Relapse is a common and devastating aspect of major depression, a mental illness that affects roughly 15 million Americans. The usual preventative treatment is long-term or maintenance use of antidepressants.
Now a large new study published in The Lancet suggests that mindfulness therapy can be just as effective in preventing relapse.
The relapse rates are high: More than half of those who suffer from one episode of major depression will relapse at least once in their lifetimes, and roughly 80 percent of those who have had two episodes will experience another recurrence.
Yet as Dr. Richard Byng, a psychologist at the U.K.'s Plymouth University Peninsula Schools of Medicine and Dentistry and one of the study's authors, noted, "There are many people who, for a number of different reasons, are unable to keep on a course of medication for depression. Moreover, many people do not wish to remain on medication for indefinite periods, or cannot tolerate its side effects.”
The study, conducted from the U.K.'s University of Exeter, compared the results of mindfulness-based cognitive therapy (MBCT) with those of maintenance antidepressant use among 424 adults with recurring major depression.
Researchers asked half of the participants to stay on their medications, while the other half tapered off medication and underwent a course of MBCT. Those in the MBCT group attended two-hour-plus weekly group sessions for eight weeks, consisting of guided mindfulness practices, group discussion and other cognitive behavioral exercises. They were also given daily home practice and, after the group sessions ended, had the opportunity to attend four follow-up sessions over the course of the next year.
Regular assessments for major depressive episodes over the following two years found similar relapse rates among the MBCT group (44 percent) and the antidepressant group (47 percent).
How does MBCT work? Using meditation, individuals learn to separate themselves from the sway of their immediate moods.

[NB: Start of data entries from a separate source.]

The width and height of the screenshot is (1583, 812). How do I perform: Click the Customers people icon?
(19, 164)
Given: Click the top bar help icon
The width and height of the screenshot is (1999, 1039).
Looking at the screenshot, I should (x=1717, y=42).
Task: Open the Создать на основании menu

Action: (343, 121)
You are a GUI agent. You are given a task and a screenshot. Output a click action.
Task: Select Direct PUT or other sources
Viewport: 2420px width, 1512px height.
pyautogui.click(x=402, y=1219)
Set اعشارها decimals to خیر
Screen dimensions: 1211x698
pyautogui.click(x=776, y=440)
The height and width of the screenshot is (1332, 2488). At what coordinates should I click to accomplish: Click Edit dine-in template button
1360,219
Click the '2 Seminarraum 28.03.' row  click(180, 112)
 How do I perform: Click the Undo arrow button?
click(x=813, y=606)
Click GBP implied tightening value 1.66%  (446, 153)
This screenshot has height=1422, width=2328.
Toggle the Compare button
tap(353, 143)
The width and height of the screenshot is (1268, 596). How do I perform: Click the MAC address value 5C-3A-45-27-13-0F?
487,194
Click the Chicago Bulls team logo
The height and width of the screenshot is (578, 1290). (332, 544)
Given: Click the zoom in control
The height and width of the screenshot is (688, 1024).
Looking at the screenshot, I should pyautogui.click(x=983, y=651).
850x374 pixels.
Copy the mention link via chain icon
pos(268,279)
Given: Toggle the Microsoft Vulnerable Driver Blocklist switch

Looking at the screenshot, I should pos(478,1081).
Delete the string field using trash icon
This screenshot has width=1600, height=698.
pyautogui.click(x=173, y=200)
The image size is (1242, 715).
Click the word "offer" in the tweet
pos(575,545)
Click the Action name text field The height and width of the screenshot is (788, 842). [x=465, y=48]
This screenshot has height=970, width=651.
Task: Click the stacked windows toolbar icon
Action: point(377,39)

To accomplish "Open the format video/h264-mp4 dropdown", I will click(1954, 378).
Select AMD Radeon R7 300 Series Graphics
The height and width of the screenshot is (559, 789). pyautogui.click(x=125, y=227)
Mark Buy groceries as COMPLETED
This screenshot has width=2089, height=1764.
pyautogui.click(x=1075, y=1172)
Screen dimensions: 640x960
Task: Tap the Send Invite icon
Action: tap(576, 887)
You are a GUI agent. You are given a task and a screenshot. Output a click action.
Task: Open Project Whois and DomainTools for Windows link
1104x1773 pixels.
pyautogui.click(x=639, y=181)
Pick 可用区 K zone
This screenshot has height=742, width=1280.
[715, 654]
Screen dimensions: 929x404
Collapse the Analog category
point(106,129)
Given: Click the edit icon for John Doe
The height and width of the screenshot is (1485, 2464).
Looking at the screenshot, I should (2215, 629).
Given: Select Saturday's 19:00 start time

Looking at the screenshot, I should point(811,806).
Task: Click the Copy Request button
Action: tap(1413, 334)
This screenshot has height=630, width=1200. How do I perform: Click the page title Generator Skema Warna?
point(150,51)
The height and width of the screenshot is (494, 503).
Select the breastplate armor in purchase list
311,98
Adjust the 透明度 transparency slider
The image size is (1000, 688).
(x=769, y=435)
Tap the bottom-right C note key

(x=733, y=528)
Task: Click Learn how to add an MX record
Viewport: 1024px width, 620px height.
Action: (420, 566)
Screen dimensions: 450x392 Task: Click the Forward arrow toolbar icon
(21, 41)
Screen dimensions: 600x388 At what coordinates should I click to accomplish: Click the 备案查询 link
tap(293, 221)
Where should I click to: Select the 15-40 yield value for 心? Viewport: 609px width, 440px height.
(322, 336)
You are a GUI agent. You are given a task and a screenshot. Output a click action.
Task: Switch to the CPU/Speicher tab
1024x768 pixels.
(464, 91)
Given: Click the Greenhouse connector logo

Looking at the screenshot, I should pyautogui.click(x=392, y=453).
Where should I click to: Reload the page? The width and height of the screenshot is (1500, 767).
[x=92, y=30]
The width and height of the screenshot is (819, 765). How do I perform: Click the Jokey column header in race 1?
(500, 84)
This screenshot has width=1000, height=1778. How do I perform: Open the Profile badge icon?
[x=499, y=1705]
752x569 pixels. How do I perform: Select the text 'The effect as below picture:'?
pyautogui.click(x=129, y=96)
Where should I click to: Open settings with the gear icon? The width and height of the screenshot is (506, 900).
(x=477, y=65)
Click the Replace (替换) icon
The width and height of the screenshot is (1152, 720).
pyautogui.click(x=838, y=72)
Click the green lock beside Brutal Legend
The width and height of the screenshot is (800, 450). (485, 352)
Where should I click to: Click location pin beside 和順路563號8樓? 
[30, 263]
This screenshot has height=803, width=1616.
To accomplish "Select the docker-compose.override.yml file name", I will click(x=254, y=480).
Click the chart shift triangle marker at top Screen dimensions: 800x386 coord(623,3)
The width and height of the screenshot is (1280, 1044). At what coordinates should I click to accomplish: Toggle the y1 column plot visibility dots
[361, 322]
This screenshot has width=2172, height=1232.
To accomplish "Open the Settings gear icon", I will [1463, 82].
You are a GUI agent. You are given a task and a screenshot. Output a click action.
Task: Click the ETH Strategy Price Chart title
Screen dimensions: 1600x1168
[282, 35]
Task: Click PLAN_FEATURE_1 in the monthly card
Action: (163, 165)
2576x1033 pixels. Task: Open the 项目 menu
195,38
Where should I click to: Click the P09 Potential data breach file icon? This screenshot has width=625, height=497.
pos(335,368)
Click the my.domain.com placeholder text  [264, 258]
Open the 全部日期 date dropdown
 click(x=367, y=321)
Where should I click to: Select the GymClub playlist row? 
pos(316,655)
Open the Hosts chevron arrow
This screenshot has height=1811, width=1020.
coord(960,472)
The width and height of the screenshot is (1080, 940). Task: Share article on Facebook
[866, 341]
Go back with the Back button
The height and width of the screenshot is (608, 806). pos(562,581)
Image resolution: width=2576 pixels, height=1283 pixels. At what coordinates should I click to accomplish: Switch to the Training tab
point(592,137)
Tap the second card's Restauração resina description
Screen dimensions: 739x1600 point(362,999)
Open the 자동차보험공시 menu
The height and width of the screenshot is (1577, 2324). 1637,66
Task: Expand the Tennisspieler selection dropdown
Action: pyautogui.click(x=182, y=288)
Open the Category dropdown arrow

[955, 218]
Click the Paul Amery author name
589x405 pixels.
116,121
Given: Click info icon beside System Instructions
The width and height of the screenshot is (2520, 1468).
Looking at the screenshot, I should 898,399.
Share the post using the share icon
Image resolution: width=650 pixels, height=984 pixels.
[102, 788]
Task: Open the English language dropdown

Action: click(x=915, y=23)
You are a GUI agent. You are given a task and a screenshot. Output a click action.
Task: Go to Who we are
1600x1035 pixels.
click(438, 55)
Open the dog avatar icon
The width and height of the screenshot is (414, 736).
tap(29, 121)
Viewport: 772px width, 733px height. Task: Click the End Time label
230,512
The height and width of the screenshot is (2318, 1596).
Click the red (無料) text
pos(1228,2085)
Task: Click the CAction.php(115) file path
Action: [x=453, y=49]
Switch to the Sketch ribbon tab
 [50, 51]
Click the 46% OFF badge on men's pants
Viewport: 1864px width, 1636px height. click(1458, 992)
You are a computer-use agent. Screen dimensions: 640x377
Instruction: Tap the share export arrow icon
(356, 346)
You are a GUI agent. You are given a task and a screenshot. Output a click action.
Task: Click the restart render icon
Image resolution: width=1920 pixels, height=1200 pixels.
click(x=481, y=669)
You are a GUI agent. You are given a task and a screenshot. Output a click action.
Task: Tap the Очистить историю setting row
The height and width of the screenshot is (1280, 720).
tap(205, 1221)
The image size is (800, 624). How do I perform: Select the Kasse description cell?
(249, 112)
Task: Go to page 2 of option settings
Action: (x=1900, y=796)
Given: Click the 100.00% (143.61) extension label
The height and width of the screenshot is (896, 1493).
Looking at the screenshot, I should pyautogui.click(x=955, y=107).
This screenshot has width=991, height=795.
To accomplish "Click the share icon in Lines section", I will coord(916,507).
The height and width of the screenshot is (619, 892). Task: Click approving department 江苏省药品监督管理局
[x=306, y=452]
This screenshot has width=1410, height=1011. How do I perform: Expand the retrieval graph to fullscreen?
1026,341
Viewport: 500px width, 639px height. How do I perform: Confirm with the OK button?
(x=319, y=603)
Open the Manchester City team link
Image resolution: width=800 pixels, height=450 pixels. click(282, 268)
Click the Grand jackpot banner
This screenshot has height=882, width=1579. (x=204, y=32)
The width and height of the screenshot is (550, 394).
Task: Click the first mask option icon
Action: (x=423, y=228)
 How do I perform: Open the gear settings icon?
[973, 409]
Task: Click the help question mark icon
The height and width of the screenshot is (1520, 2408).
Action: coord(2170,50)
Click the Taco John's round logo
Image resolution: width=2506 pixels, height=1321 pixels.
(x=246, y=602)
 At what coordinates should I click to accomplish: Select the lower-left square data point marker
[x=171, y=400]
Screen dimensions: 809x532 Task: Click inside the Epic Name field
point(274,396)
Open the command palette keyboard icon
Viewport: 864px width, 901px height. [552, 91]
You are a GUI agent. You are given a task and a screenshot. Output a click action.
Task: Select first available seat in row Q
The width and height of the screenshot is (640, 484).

They learn to recognize negative thought patterns and to respond productively, rather than spiraling downward into obsessive thoughts and relapsing into depression.
Dr. Zindel Segal, a University of Toronto psychologist and the co-developer of MBCT, explained that short-circuiting negative thoughts allows people to find joy in the present moment.
"MBCT, at its core, is teaching people to practice mindfulness," Segal, who was not involved in the study, told The Huffington Post. "And what mindfulness teaches people is how to work more wisely with their emotions. It's a meditation that is really well suited to helping people encounter difficult states of mind and turning around how they work with them, so that they can choose more adaptive responses rather than habitual responses."
Segal expressed enthusiasm about the new findings, which he said offer further clinical evidence that mindfulness-based therapies can rival traditional psychotherapy and pharmaceutical intervention in treating major depression.
"This study gives us a lot more confidence in telling people that if, for some reason, they can't stay on their antidepressants for the next three or five more years," said Segal, "there is now a credible and scientifically supported alternative to help them stay well."